* start *

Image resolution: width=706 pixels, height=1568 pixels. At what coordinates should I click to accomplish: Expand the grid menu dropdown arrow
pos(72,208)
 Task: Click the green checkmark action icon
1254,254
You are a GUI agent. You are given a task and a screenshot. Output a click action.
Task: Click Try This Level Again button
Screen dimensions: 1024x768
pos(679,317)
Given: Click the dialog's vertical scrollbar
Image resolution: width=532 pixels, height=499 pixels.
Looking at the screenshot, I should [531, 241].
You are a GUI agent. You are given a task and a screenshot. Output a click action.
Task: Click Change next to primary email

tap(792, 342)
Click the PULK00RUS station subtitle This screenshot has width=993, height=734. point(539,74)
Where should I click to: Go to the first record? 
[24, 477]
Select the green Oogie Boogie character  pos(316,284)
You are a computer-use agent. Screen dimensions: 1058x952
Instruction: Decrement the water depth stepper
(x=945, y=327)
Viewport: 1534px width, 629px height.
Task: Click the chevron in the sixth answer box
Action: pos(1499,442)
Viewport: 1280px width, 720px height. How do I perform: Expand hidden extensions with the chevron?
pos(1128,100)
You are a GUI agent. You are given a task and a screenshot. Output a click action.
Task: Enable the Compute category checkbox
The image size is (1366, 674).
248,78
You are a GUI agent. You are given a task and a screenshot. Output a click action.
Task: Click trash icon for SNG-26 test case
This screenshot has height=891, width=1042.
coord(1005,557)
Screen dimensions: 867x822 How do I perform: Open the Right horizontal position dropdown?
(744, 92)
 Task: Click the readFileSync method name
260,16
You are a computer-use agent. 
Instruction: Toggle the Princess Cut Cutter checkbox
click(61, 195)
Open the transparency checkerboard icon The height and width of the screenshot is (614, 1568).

* end *

Task to carry out> Find every line above that contains the string "icon" and copy each one out in full. Matches are case-sensitive.

Answer in full>
 Task: Click the green checkmark action icon
Task: Click trash icon for SNG-26 test case
Open the transparency checkerboard icon The height and width of the screenshot is (614, 1568).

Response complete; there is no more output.